• **PROVIDED MATERIAL**
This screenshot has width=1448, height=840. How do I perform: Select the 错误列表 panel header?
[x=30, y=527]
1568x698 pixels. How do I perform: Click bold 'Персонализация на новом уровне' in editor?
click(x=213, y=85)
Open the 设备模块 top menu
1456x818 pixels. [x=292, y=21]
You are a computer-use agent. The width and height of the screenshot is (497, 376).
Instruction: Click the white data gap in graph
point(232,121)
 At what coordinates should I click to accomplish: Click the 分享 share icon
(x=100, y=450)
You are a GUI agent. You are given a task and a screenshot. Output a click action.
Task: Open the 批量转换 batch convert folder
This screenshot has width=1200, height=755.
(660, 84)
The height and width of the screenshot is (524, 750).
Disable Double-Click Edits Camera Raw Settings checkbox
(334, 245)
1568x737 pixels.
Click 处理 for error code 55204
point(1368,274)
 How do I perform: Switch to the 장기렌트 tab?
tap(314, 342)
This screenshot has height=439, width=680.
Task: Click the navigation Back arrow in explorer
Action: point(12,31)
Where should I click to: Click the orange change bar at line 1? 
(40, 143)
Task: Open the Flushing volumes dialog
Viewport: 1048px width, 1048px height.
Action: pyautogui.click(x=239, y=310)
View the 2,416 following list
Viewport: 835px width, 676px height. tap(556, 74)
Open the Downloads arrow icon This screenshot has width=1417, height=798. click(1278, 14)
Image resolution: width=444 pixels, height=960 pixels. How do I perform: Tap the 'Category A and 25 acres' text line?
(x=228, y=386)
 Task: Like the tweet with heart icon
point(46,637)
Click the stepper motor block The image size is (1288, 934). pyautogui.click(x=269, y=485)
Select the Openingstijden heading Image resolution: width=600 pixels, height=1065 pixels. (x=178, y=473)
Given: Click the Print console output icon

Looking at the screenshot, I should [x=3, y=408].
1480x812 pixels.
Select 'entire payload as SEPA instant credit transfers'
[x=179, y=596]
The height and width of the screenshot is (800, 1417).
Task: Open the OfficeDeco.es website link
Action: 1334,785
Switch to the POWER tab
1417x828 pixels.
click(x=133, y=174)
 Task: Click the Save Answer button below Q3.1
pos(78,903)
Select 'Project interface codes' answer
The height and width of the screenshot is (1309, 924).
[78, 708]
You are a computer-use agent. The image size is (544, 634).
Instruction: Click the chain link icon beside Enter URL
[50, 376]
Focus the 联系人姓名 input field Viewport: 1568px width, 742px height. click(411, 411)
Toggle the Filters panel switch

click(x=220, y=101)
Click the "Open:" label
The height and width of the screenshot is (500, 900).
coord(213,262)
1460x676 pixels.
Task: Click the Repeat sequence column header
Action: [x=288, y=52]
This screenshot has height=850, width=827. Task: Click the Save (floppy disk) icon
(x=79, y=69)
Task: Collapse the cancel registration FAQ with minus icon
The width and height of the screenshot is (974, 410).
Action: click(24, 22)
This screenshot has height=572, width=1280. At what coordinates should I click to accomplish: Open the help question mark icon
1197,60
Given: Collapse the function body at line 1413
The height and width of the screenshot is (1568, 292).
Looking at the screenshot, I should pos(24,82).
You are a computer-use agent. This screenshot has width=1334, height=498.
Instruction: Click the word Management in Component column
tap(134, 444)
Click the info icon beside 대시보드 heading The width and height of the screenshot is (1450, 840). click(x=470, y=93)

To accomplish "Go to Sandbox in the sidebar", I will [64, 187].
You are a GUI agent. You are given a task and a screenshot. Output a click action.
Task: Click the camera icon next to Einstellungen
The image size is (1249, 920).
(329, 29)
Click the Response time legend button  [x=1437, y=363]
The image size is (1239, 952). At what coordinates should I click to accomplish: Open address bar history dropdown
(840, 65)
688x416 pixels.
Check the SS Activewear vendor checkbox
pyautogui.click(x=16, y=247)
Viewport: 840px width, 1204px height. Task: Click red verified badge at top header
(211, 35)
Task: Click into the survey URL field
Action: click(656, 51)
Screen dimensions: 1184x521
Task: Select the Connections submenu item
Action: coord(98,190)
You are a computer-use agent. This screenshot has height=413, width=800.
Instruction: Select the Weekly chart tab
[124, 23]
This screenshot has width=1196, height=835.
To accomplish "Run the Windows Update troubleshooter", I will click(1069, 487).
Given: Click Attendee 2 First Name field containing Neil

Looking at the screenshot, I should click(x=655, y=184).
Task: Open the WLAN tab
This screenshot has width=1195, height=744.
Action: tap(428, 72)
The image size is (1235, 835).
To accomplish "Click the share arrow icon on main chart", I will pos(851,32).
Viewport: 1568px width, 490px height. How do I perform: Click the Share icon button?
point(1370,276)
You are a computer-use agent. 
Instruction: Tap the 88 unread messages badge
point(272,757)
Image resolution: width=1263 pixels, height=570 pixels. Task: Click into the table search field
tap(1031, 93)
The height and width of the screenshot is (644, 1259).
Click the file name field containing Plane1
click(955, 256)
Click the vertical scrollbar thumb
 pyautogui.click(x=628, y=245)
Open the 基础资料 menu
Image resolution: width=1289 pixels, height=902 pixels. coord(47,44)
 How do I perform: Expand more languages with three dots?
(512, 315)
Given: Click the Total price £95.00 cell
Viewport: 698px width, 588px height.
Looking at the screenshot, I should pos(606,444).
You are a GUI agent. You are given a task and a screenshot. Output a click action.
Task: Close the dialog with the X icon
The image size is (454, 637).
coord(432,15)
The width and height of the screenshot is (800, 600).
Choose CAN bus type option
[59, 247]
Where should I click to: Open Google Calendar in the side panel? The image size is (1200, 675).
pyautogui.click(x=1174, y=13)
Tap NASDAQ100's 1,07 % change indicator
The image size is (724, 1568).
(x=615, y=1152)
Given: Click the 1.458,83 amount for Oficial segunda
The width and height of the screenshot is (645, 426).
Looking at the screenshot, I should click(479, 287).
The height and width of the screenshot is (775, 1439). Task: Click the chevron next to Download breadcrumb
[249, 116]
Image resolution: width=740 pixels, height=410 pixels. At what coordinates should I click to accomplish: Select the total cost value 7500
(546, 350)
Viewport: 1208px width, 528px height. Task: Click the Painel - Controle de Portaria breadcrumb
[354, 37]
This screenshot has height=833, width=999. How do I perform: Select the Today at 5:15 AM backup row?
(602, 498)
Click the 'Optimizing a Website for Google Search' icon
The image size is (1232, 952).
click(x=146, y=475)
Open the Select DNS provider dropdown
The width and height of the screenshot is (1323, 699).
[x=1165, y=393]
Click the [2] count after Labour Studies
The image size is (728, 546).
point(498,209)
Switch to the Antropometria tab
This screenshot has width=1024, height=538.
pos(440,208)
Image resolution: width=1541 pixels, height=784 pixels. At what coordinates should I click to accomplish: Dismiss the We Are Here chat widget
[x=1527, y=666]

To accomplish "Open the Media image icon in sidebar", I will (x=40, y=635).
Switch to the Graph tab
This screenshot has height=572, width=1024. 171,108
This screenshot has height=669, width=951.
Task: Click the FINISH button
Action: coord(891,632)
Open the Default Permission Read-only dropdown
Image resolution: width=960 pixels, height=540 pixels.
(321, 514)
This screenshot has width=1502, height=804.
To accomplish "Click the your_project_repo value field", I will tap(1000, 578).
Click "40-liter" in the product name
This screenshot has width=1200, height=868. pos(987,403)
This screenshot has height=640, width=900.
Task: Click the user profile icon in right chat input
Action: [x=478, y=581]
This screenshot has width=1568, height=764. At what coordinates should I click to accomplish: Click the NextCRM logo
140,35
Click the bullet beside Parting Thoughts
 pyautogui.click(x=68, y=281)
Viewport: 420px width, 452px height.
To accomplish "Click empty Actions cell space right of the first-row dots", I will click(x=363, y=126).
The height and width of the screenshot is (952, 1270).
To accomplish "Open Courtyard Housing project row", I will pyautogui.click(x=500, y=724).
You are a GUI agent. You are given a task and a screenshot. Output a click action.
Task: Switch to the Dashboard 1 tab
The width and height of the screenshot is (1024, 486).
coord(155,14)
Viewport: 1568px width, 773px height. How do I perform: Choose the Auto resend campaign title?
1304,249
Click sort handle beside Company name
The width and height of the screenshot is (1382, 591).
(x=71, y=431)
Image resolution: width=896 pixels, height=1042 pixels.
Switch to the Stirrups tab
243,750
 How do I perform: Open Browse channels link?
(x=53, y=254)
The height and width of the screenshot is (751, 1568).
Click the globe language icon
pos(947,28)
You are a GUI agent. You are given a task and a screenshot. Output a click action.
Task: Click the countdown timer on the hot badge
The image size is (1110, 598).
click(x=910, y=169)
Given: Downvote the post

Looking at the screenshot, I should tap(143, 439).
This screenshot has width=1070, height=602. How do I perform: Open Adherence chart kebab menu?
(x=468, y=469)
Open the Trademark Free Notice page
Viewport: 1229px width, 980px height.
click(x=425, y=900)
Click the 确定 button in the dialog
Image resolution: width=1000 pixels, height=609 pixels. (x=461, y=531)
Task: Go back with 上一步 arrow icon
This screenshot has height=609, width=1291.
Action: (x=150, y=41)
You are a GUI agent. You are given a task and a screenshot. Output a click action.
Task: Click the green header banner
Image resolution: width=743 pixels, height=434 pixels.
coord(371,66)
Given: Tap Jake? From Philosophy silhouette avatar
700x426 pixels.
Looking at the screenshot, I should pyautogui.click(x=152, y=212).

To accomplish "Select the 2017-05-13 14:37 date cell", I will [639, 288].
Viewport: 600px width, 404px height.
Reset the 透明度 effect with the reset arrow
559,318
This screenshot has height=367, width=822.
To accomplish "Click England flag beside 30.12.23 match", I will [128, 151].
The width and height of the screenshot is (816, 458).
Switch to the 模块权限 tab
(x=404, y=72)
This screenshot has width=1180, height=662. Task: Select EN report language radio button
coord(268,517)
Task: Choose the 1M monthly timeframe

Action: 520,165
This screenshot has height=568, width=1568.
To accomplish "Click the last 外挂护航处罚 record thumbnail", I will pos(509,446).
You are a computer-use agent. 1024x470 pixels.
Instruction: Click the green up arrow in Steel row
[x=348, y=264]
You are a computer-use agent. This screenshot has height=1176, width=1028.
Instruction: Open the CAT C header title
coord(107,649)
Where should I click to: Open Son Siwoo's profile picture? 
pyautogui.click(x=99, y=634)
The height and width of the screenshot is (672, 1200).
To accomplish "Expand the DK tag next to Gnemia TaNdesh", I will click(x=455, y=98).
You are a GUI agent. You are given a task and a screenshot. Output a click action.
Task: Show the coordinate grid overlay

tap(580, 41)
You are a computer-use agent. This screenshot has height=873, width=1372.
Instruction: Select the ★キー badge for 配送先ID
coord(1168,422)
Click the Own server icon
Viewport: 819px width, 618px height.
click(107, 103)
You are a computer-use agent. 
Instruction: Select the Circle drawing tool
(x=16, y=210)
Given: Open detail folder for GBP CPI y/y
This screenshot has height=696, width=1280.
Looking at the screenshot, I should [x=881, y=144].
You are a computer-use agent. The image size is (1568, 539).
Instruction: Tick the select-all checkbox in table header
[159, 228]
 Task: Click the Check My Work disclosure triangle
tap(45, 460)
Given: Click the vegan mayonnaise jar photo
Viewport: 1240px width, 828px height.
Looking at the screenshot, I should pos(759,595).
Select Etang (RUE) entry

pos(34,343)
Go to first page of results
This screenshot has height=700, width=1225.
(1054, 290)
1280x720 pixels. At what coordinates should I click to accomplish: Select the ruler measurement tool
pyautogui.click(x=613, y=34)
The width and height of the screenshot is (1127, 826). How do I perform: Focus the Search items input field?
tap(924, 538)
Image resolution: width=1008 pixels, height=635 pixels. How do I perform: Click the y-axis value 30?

• **PROBLEM DETAILS**
Copy out every line of the data in which the word "cell" is found.

• **PROBLEM SOLUTION**
Given: Click the Total price £95.00 cell
To accomplish "Click empty Actions cell space right of the first-row dots", I will click(x=363, y=126).
To accomplish "Select the 2017-05-13 14:37 date cell", I will [639, 288].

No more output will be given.